I base this on the assumption that we are aiming for having any kind of plant life on planets far away that do not currently harbour life (not necessarily spreading Earth's life).
To describe an upper bound of the method, I'll look at it from a high level perspective, refering to the other answers for the "technical details".
Based on this, I will show that - depending on various unknown estimates - the method of sending germs may not be worth it - because nature is faster:
The idea is doing that by spreading life from earth to other planets, using some kind of suitable germs. The germs do not use propulsion, and are send out in random directions.
Based on other answers, I assume it would require a very huge, even astronomical number of germs:
So, we hope to create one or more plants during the next couple of billion years.
We need a large number of germs to expect even a single one point at a suitable planet. But very few of these will end up on the surface of the planet and be still alive (and that's already assuming they stay fresh for a billions of years.)
All in all, that will be expensive.

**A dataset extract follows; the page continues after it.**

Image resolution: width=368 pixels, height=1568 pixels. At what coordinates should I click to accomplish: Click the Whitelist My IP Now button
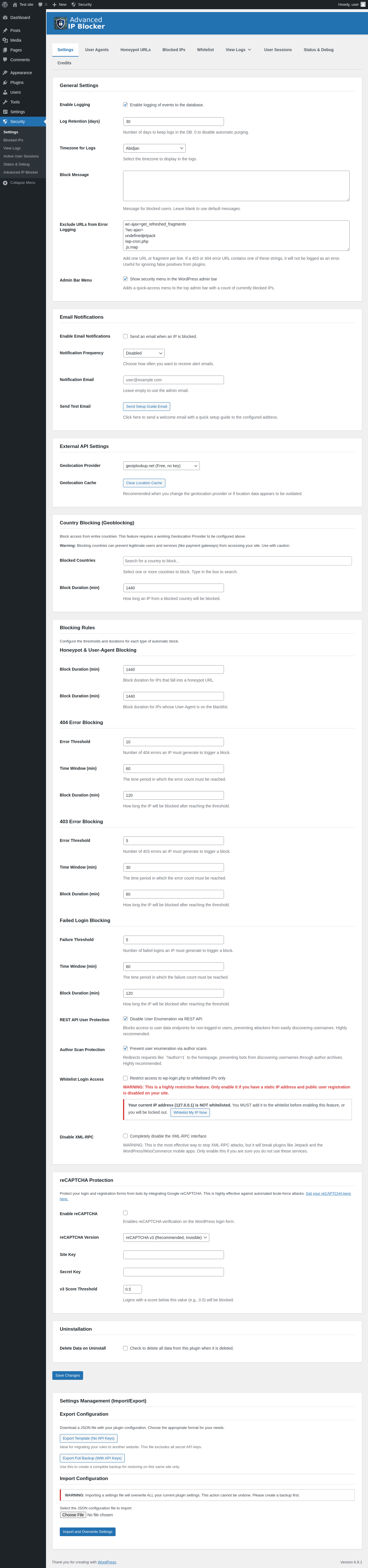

But let's assume we have "suitable funding".
So, we can plan to use all resources of the earth to produce and send germs.
Now we could, in principle, calculate a probability of succeeding, assuming we go to that limit.
Now, the interesting point: I suspect that it may be more probable that live develops by independent evolution on the planets.
Of course, the probability of life starting from molecules is hard to tell, but, for some definition of "succeeding" above, we could compare to find out whether nature may succed way before us.